*Instructions to follow*
Exclude the pictures and set down, unaltered, the lines from the one that holds "Screen dimensions: 1170x843" through the end of the data.
*** Data shown Section Begins ***
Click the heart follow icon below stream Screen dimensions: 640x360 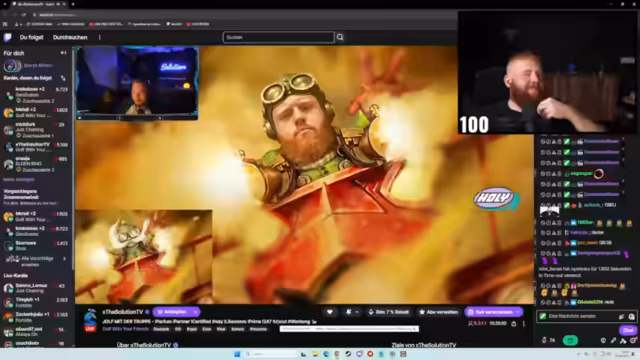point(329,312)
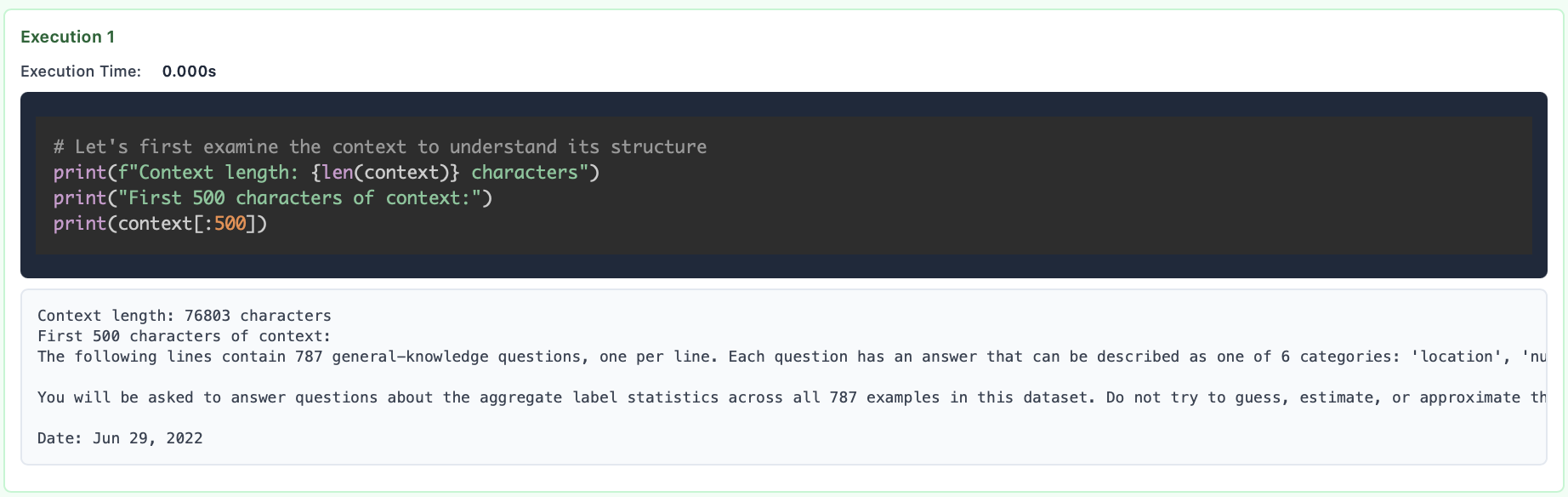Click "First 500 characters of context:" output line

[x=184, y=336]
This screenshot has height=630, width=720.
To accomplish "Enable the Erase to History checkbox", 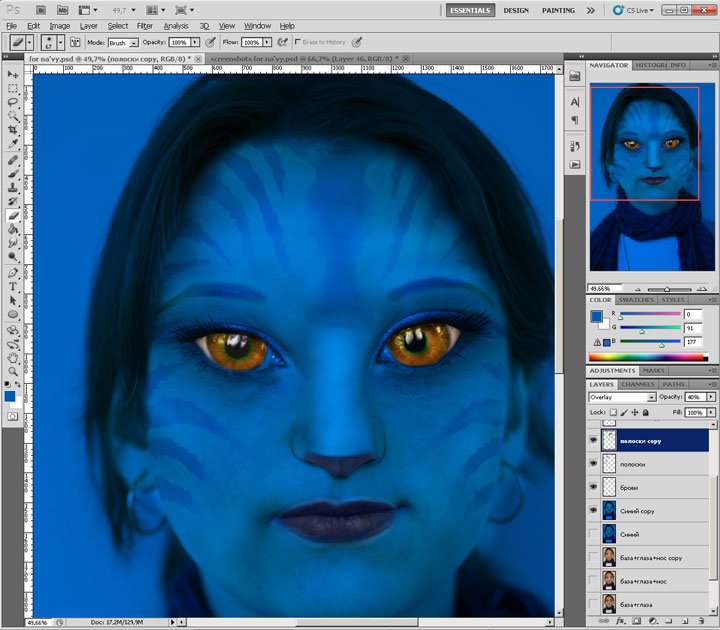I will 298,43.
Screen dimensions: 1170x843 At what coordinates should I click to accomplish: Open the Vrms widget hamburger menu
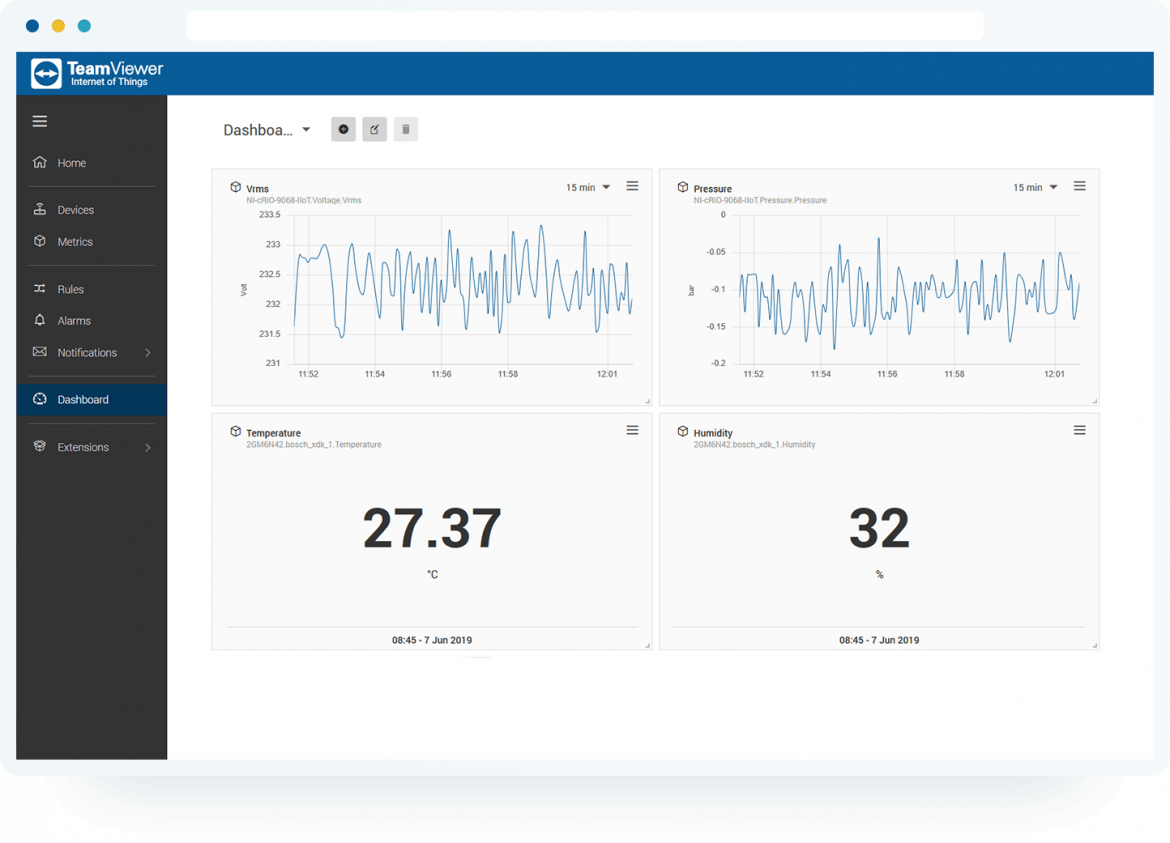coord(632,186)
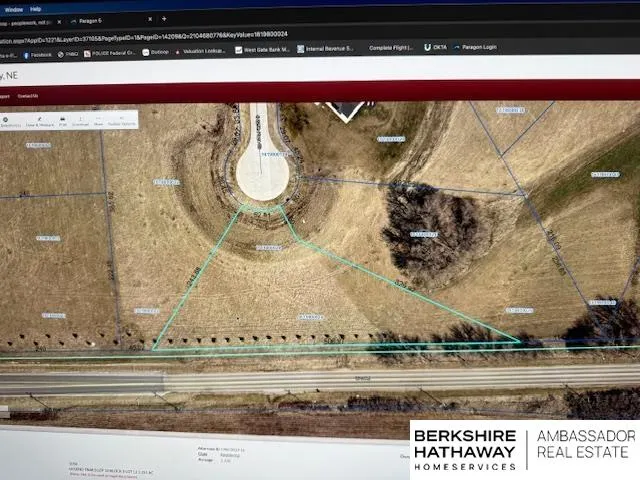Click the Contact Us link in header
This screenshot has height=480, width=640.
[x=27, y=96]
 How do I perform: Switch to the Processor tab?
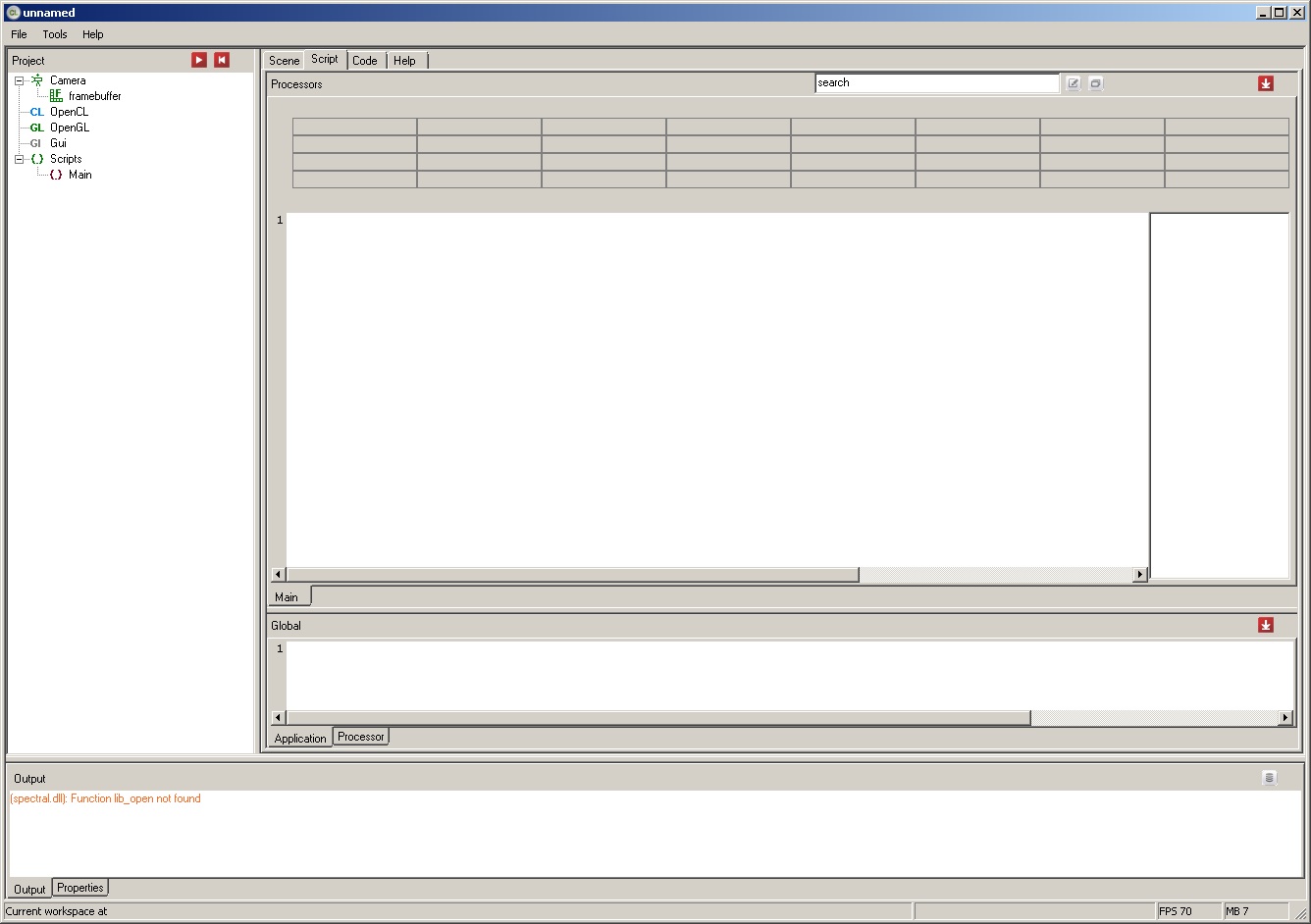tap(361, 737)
*** Data shown Section Ends ***
*Solution below*
Screen dimensions: 1170x843 At what coordinates should I click to accomplish: Open the Vrms widget hamburger menu
coord(632,186)
Click the Contact Us link in header
This screenshot has height=480, width=640.
[x=27, y=96]
 How do I perform: Switch to the Processor tab?
tap(361, 737)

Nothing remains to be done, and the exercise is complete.